▸ Work instructions:
Return the complete listing exactly as it reads, with each picture removed.

==========

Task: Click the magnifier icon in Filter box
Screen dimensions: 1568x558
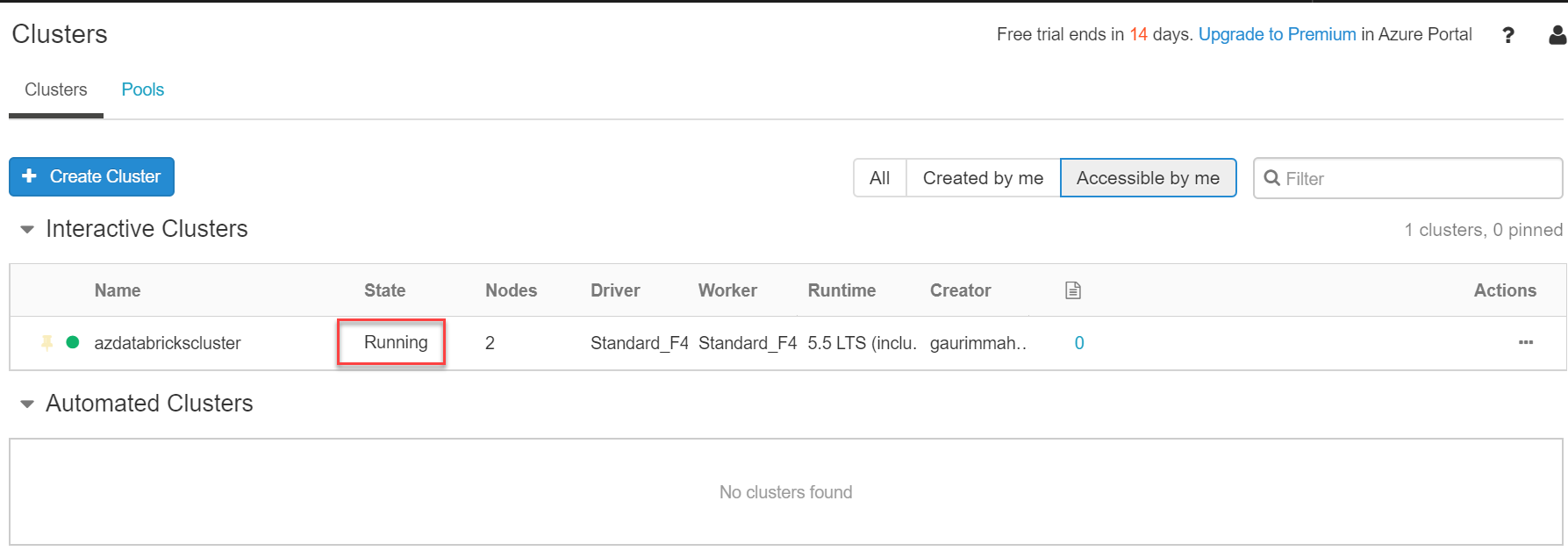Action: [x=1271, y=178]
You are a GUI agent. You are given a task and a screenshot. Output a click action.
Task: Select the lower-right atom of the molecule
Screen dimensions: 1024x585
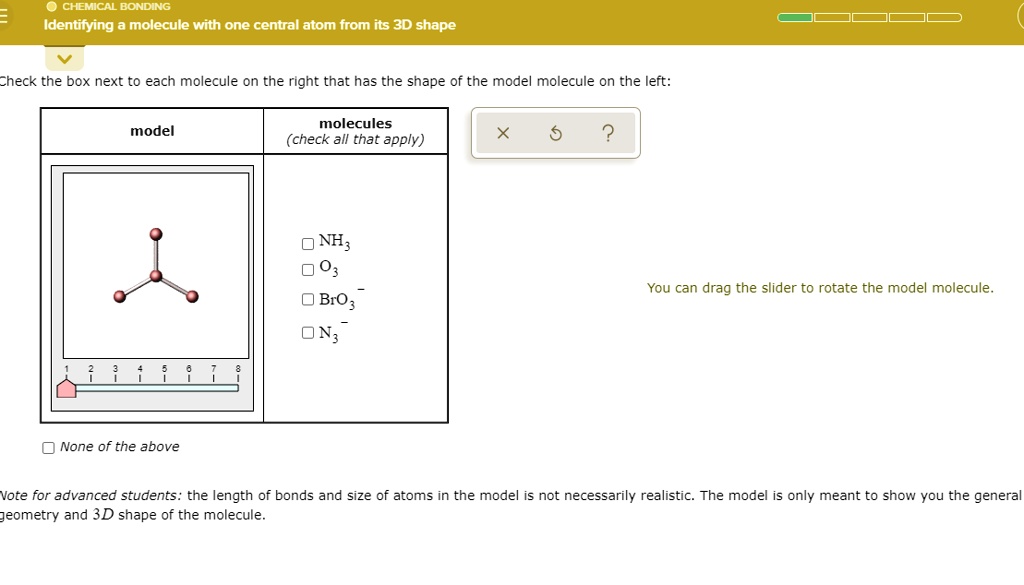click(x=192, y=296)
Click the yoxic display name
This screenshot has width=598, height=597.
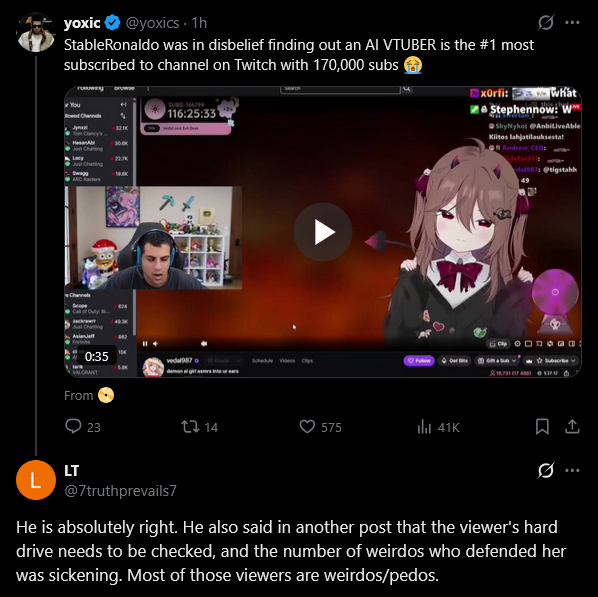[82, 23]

==========

▸ Written answer:
Task: Click the magnifier icon in Filter box
Screen dimensions: 1568x558
Action: [x=1271, y=178]
You are a GUI agent. You are given a task and a screenshot. Output a click action.
Task: Select the lower-right atom of the molecule
Screen dimensions: 1024x585
click(x=192, y=296)
Click the yoxic display name
This screenshot has width=598, height=597.
[82, 23]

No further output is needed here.